NK and CD8+ T cells [28, 29]. Several studies in recent years have demonstrated that different classes of commensal gut microorganisms (e.g. segmented filamentous bacteria) critically affect mucosal Phenylethanolamine N-methyltransferase immunity [30, 31]. In addition, altered gut microbiota composition and failure to control immunity against intestinal bacteria has been linked to the development of inflammatory bowel disease [32]. A simultaneous increase in NKG2D ligands on IECs in these patients [3], and the observed attenuation of colitis in mice following inhibition of the NKG2D receptor function suggest a commensal-regulated modification of NKG2D ligands expression that may be involved in the induction of mucosal inflammation during these diseases [4, 33].
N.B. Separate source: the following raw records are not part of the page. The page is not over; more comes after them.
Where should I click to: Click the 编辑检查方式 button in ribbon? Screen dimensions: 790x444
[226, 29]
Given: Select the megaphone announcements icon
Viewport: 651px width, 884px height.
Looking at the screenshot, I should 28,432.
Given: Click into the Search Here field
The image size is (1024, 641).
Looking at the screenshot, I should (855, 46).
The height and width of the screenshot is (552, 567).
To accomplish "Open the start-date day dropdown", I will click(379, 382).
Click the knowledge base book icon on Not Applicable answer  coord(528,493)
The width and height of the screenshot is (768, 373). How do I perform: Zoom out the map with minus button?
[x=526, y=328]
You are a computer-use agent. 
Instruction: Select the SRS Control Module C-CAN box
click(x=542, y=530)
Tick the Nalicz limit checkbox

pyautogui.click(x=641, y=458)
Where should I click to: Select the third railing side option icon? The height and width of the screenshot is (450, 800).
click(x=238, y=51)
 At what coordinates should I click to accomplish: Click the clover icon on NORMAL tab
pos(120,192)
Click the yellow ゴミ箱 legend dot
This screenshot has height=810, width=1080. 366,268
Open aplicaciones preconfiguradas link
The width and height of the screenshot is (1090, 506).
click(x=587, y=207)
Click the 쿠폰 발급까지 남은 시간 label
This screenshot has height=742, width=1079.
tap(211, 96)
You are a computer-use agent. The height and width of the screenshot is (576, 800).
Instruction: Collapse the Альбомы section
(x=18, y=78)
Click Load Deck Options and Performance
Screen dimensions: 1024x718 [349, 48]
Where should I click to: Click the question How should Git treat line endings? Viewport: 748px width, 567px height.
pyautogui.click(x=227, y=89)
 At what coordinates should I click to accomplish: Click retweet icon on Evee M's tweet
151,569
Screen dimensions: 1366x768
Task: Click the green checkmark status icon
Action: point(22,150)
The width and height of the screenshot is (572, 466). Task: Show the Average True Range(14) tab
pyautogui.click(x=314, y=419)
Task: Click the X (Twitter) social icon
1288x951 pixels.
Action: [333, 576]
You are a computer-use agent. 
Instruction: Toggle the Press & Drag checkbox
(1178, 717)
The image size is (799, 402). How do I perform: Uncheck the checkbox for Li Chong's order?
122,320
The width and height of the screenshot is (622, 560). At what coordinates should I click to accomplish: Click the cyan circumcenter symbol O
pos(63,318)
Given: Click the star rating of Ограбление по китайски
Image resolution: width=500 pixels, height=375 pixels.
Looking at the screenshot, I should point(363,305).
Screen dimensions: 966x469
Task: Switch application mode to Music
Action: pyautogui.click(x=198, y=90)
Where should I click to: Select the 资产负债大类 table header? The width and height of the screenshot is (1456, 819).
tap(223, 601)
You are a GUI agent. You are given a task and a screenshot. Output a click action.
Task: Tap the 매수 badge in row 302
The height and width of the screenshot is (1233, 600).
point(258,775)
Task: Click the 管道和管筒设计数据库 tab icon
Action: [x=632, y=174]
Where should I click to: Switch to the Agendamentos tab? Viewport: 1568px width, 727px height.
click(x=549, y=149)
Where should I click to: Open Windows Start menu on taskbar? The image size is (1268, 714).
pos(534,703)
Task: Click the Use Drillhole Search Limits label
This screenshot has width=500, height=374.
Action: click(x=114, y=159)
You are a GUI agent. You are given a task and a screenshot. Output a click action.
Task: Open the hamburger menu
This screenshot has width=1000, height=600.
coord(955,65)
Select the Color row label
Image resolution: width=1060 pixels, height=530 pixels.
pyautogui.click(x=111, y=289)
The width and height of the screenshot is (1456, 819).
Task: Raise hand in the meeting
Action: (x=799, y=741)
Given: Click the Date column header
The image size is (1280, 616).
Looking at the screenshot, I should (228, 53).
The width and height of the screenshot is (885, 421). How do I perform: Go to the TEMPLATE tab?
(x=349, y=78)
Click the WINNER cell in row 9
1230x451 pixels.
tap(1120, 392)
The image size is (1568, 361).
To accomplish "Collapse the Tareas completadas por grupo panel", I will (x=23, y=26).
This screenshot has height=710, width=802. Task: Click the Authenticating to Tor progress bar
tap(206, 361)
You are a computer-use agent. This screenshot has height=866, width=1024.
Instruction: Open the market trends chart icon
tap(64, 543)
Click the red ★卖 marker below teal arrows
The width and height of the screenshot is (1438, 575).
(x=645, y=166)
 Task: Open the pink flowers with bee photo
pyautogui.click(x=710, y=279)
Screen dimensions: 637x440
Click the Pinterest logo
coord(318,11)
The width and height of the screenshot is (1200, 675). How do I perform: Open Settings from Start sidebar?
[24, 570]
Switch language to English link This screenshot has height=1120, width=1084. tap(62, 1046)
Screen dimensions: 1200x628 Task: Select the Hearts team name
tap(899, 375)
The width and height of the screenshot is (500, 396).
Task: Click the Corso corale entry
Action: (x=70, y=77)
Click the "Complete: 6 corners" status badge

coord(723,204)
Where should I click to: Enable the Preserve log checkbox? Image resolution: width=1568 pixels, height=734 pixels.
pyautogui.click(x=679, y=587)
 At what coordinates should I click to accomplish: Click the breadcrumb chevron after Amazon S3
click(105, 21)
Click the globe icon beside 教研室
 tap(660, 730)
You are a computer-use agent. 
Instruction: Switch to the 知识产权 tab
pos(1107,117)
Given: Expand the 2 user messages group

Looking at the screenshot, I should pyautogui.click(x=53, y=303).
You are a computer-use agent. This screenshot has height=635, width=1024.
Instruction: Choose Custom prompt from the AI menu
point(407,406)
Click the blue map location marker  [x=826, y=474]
Postoperatively 400 mg day−1 of VORI was continued for 4 months

Postoperatively 400 mg day−1 of VORI was continued for 4 months. Three months after cessation of VORI treatment (October 2003), ulcerous, inflamed skin lesion appeared on patient’s

upper leg. Again microbiological culture proved P. apiosperma as cause of infection. The isolate was again tested in vitro and had a GSK 3 inhibitor MIC for VORI of 1 mg l−1. Extensive debridement was performed, since other case studies report only a successful cure when surgical excision of all infected tissues and antifungal therapy is combined.23,24 The debrided tissue was found by histological examination to contain fungal elements including conidia (Fig. 5). Therefore, antifungal therapy was restarted as combination of VORI (2 dd of 200 mg) and terbinafine (2 dd of 250 mg), as in vitro studies25 and previous cases reported favourable outcomes of Scedosporium infections with azole–terbinafine drug combinations.26–28 He was treated for 6 months after which he remained symptom free for a year until 2005 when he experienced a renewed infection (beside

bacteria no fungi were cultured) for which a re-amputation was necessary. The same surgical procedure was necessary twice in 2007, both times with negative fungal cultures. In 2008, the amputation wound was finally dry and closed. At follow-up in January 2011 the patient is asymptomatic and had experienced no recurrence since two years, but he is confined to a wheelchair because a prosthesis is technically not feasible due to the short stump and the poor condition of the soft tissues. To Ixazomib the best of our knowledge this case represents the first report of a PJI in an immunocompetent patient involving a Pseudallescheria/Scedosporium species. The source of infection was not identified. The patient had no conspicuous clinical history, beside a car accident one month before surgery. He neither aspirated water during the car accident, nor Etofibrate suffered from deep wounds or other injuries, beside a whiplash. Therefore, injuries resulting from the car accident can be excluded as source of infection. More likely the patient was infected during the surgical procedure or he contaminated the

postoperative wound during his daily work as a cattle farmer. Wound contamination with animal dung might represent the most likely source of infection in this case. Up to now, Scedosporium-arthritis was always reported following a traumatic inoculation of Scedosporium-contaminated materials,13,18,29 but was never reported associated with a joint prosthesis. Scedosporium was four times earlier described as agent of postoperative infections around prostheses in immunocompromised patients. A double endobronchial prosthesis in a bilateral lung transplant recipient,6 an implantable cardioverter-defibrillator,7 and two cases of prosthetic valve endocarditis due to Scedosporium were reported.8,9 The immunocompetent patient in this case repetitively developed ulcerous skin lesions, fistula and pus-filled tissue pockets.